PADANG – Politisasi birokrasi menjelang pemilihan kepala daerah (Pilkada) baik gubernur maupun bupati dan wali kota, bukan fenomena baru. Malah persoalan ini bisa dikatakan beririsan seiring dengan adanya pelaksanaan Pilkada itu sendiri.
Terkait fenomena tersebut, calon wakil gubernur Sumatera Barat Genius Umar mengutarakan pendapatnya. Menurutnya, saat ini adalah era reformasi, di mana reformasi birokrasi termasuk di dalam agendanya. Dalam menciptakan tata kelola pemerintahan yang bersih dan akuntabel.
“Reformasi birokrasi merupakan bagian dari reformasi itu sendiri. Untuk menciptakan tata kelola pemerintahanbyang bersih dan akuntabel,” kata Genius didampingi Ketua DPW Partai Kebangkitan Bangsa (PKB) Sumatera Barat Febby Datuak Bangso Nan Putiah, dalam perbincangan dengan wartawan, Kamis (3/12/2020) malam.
Dia menilai, ketika calon kepala daerah tidak lagi konsisten pada tata kelola pemerintahan yang bersih, ketika terpilih nanti, bisa terbuka peluang melakukan intervensi terhadap jabatan-jabatan di birokrasi. Apalagi kalau calon terpilih berasal dari partai politik.
“Padahal pemetaan dalam jabatan birokrasi itu dilakukan by system, berdasarkan profesionalitas. Ada jenjang dan jangka yang harus dilalui, tidak serta merta,” ujar Calon Wakil Gubernur Sumbar nomor urut 3 ini.
Apabila rambu – rambu itu dilanggar, sebut Genius, apalagi dengan menggunakan intervensi politik, menyebabkan ASN (birokrat) tidak lagi profesional.
“Semisal seorang ASN bisa naik jabatan atau tidak, dikaitkan dengan unsur – unsur pertimbangan politik. Sebutlah intervensi atau bisik – bisik tim sukses yang berasal dari parpol pengusung. Ini sangat berbahaya dan sangat merusak birokrasi,” ulas Wali Kota Pariaman yang sedang cuti karena ikut kontestasi Pilgub Sumbar ini.

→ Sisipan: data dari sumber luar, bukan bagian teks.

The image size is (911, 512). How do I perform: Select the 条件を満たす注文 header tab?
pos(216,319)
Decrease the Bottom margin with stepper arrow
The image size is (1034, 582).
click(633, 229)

Malah, lanjutnya, dalam konsep publik administrasi ada pemisahan antara jabatan politik dengan jabatan birokrasi. Kalau kepala daerahnya berasal dari jalur politik, intervensinya jangan terlalu jauh pada birokrasi.
Kepala daerah dimaksud hendaknya mengarahkan birokrasi itu melalui sekretaris daerah, dan para kepala OPD. “Tepatnya begitu, Sekda atau pimpinan ASN di OPD masing – masing yang tahu arahnya. Kepala daerah cukup secara makro,” ujarnya.
“Ketika ada partai tertentu yang birokrasi di suatu daerah maka daerah itu akan hancur nantinya,” timpalnya.
Sementara, Febby Dt Bangso menerangkan kepala daerah itu memang sebuah jabatan politik. Namun tidak serta merta orang partai politik bisa berada atau mengintervensi birokrasi.
Menyoal suasana Pilkada yang justru dominan memberikan intervensi politik kepada birokrasi, Febby menilai, hal itu jelas ada penyebab.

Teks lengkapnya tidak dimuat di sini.